## [Input data]
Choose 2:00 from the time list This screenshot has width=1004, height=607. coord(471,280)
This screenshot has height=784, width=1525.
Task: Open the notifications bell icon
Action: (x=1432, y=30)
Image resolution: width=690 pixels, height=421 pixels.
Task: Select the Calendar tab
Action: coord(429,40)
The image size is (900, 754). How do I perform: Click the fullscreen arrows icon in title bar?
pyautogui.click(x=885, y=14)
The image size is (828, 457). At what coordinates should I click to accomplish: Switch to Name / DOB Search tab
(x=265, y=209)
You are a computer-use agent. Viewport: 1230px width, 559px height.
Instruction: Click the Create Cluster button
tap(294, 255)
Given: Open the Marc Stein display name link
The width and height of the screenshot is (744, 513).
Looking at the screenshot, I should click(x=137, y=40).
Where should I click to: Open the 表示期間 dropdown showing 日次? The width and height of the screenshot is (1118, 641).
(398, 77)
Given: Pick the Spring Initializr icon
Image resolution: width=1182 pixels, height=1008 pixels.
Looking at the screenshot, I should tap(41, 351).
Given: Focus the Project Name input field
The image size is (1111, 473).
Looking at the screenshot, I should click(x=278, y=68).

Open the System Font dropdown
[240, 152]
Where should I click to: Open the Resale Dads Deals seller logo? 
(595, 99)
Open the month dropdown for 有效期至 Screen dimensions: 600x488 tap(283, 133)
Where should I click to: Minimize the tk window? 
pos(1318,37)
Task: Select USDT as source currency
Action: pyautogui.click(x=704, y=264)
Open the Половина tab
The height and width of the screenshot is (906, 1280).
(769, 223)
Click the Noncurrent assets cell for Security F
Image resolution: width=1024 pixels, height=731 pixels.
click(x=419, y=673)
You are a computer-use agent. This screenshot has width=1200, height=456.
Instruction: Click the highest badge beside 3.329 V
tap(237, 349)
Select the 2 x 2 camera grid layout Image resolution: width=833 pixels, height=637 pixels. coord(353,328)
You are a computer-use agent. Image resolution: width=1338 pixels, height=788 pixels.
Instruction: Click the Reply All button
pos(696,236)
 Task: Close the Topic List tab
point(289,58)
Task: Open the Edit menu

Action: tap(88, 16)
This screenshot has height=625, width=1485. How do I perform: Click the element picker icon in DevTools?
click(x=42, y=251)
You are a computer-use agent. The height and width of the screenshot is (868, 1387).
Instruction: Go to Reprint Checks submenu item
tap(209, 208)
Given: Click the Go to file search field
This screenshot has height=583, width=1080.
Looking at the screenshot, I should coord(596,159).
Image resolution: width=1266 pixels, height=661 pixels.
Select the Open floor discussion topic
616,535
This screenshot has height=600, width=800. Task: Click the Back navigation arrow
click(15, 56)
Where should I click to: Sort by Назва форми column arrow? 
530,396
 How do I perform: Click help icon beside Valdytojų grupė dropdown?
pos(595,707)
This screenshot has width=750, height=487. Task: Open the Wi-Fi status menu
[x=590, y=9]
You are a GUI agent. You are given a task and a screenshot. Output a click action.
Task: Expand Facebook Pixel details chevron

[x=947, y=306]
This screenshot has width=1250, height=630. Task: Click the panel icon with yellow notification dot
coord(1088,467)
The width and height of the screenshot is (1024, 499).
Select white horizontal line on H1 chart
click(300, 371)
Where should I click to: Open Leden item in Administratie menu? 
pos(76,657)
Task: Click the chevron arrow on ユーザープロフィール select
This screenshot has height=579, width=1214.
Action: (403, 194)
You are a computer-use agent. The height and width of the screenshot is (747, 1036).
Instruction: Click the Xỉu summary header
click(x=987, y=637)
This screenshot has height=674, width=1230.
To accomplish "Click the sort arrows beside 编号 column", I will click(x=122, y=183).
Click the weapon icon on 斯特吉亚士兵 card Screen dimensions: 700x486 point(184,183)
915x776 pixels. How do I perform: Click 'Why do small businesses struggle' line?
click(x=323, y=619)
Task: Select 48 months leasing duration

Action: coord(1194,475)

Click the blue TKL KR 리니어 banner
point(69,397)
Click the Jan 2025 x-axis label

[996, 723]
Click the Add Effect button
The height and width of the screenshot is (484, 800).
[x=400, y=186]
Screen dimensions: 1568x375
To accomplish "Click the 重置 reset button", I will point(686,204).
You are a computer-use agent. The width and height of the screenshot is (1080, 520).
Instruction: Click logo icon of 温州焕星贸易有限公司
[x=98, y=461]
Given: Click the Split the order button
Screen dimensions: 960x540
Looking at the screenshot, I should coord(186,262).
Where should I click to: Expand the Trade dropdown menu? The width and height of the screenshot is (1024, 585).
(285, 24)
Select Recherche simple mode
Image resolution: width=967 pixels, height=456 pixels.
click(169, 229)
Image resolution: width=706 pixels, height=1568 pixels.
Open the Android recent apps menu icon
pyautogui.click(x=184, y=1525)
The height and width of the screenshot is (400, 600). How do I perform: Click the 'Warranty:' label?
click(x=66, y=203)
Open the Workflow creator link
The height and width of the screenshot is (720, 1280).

## [Exercise directions]
Please turn the listing, from its first line through the line that contains "Looking at the screenshot, I should tap(41, 351).", both included, into a numbered list, leaving out any blank lines.

## [Exercise output]
1. Choose 2:00 from the time list This screenshot has width=1004, height=607. coord(471,280)
2. This screenshot has height=784, width=1525.
3. Task: Open the notifications bell icon
4. Action: (x=1432, y=30)
5. Image resolution: width=690 pixels, height=421 pixels.
6. Task: Select the Calendar tab
7. Action: coord(429,40)
8. The image size is (900, 754). How do I perform: Click the fullscreen arrows icon in title bar?
9. pyautogui.click(x=885, y=14)
10. The image size is (828, 457). At what coordinates should I click to accomplish: Switch to Name / DOB Search tab
11. (x=265, y=209)
12. You are a computer-use agent. Viewport: 1230px width, 559px height.
13. Instruction: Click the Create Cluster button
14. tap(294, 255)
15. Given: Open the Marc Stein display name link
16. The width and height of the screenshot is (744, 513).
17. Looking at the screenshot, I should click(x=137, y=40).
18. Where should I click to: Open the 表示期間 dropdown showing 日次? The width and height of the screenshot is (1118, 641).
19. (398, 77)
20. Given: Pick the Spring Initializr icon
21. Image resolution: width=1182 pixels, height=1008 pixels.
22. Looking at the screenshot, I should tap(41, 351).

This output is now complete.